Virus vials on ice and in the biosafety hood ready for transduction of PBMCs
After the virus was added, the PBMC culture was placed back in the incubator for 24 hours.
On Sunday 10th April, I did another media change for the PBMCs. The number of cells is definitely reduced. When I checked the previous well, there were a number of dead cells visible, so I have clearly left a lot of cells behind.
Light microscope image showing evidence of dead cells in the previous well. This illustrates that I was very successful at transferring all cells during the media change.
This shows the importance of mixing the cells well and checking that most cells have been transferred during the media change process. I will need to be really careful and follow Ariane’s instructions carefully to avoid further cell losses.
At this stage, we only have around 1.7 x 105 cells (according to the cell count)!
Light microscope image of PBMC Cells taken on 10/4/22
On the positive side, there is no evidence of contamination and apart from low numbers, the cells seem healthy.
As per our scheduled timeline, we performed the first PBMC media change. This involved collecting and spinning the cells, then resuspending them in fresh media. While the process is quite straightforward, it is tricky working in a small well. I have a feeling that I did not mix well enough and may have left too many cells behind in the well.
PBMC Cells on 8/4/22 prior to media changePBMCs after media change on 8/4/22
There is a remarkable difference between the before vs. after photos, even though it is difficult to photograph cells in suspension just after they’ve been passaged. We will see how they are faring tomorrow…

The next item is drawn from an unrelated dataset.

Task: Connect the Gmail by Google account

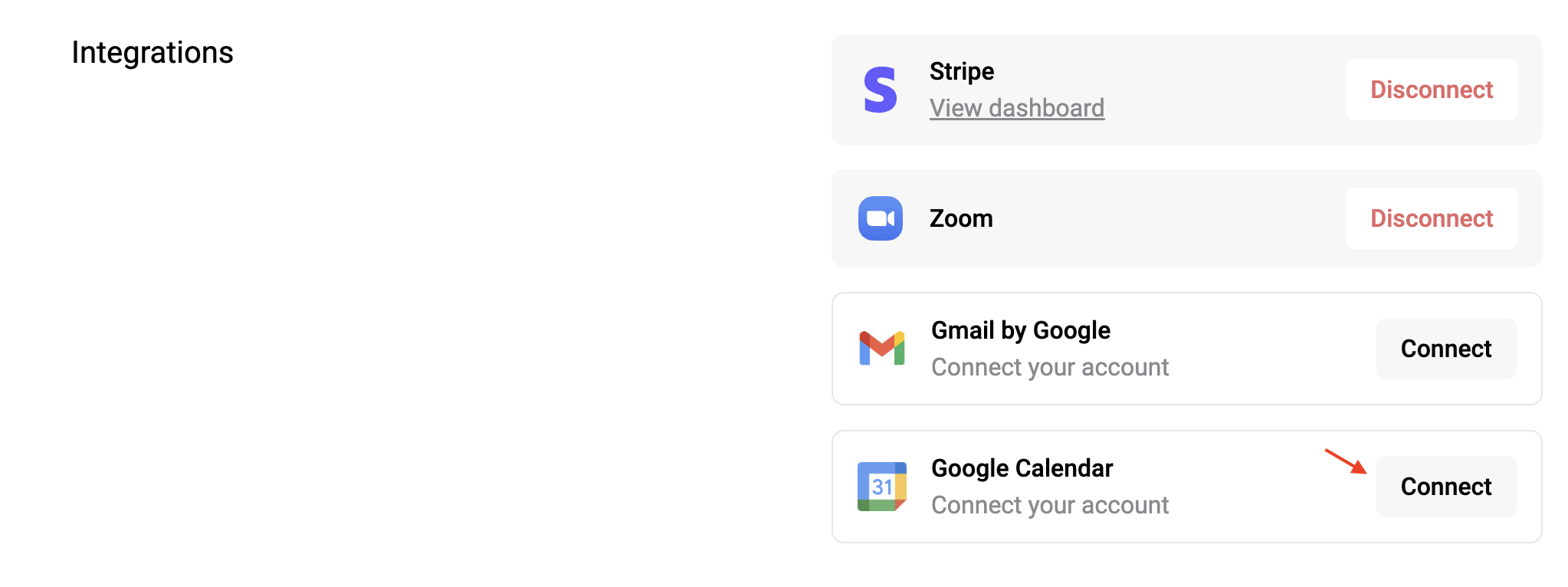Action: point(1445,349)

At least, the frozen PBMCs are safely stored away in liquid nitrogen now!
At the UTAS Medical Science Precinct, we are fortunate to have experienced phlebotomists on site to undertake the blood collection process.
Blood Collection
We started the collection process at around 9:30am. My first vein (left) was difficult to find, even with the use of a fancy vein illumination machine. However, my second arm (right) had a good vein for blood collection resulting in a 5mL sample for processing.

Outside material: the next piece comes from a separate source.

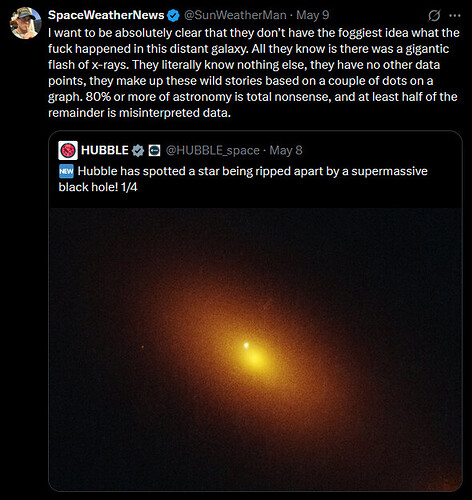Click the faint red dot left of galaxy

coord(143,347)
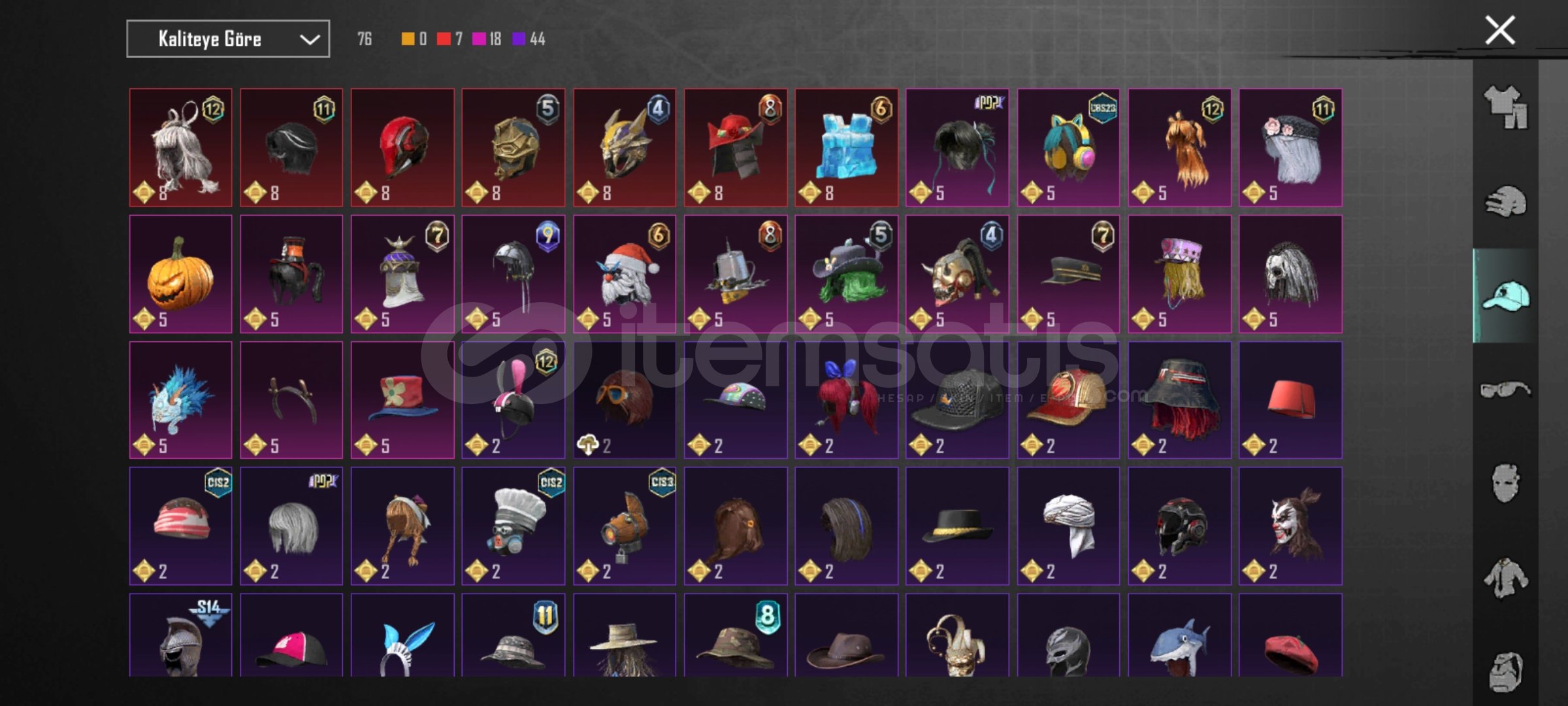Viewport: 1568px width, 706px height.
Task: Open the face mask category icon
Action: pyautogui.click(x=1506, y=484)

Image documenting first attempt to find a viable vein for blood collection.Image documenting successful collection of blood from right arm.
PBMC isolation
Blood sample in lab.
We transferred the blood to the lab and processed the sample straight away to obtain PBMCs.
The first step involved diluting the blood sample with PBS (saline solution) to make it less viscous. This was then gently added to a tube containing Ficoll solution to form a clear layer of blood over the medium.

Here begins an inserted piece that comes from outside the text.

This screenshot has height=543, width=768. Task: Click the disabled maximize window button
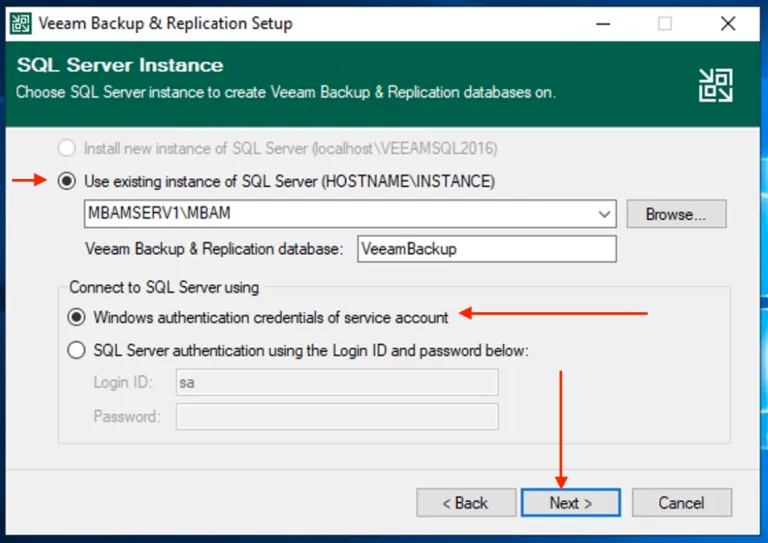[665, 24]
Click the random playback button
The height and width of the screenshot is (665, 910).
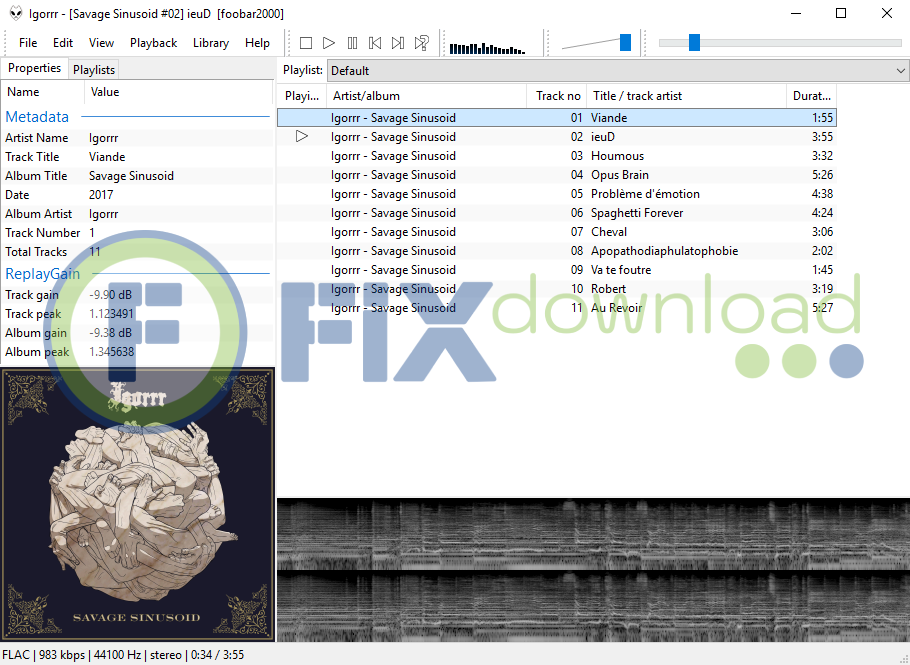(422, 43)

Blood added to gradient medium ready for centrifugation.
The tubes were then spun in the centrifuge for around 40 minutes which separates cell types and plasma in the sample.
Image of tube post centrifugation showing layers of separated blood. The PBMC layer is highlighted as a thin section between yellow plasma and clear separation medium.
Following centrifugation, the PBMC layer was removed and washed resulting in a small pellet of PBMC cells.
PBMC collection and resulting cell pellet.
The pellet was resuspended in media and a cell count performed to determine the number of viable cells.
Image of densely packed PBMCs viewed under the light microscope.
Following a cell count (using the automatic cell counter), there were around 5 million cells per mL in suspension.
Cell count showing cell count including live/dead cell percentage
Ash advised that we only need 500, 000 cells for the reprogramming (so around 100μl).
As such, we added100μl cell mix to 0.5mL media a well in a 48 culture plate.
Transferring PBMCs to 48 well culture plate
The remaining cells were resuspended in 2mL freeze media, aliquoted into two cryo-vessels (1mL each), and placed in a Mr Frosty Box (freezing container) in the – 70 freezer. They need to be transferred to liquid nitrogen in 24 hours. These frozen cell stocks operate as quality control and as a backup in case there is an issue with the reprogramming protocol (or lab mishap). Fingers crossed for a smooth journey to iPSC babies.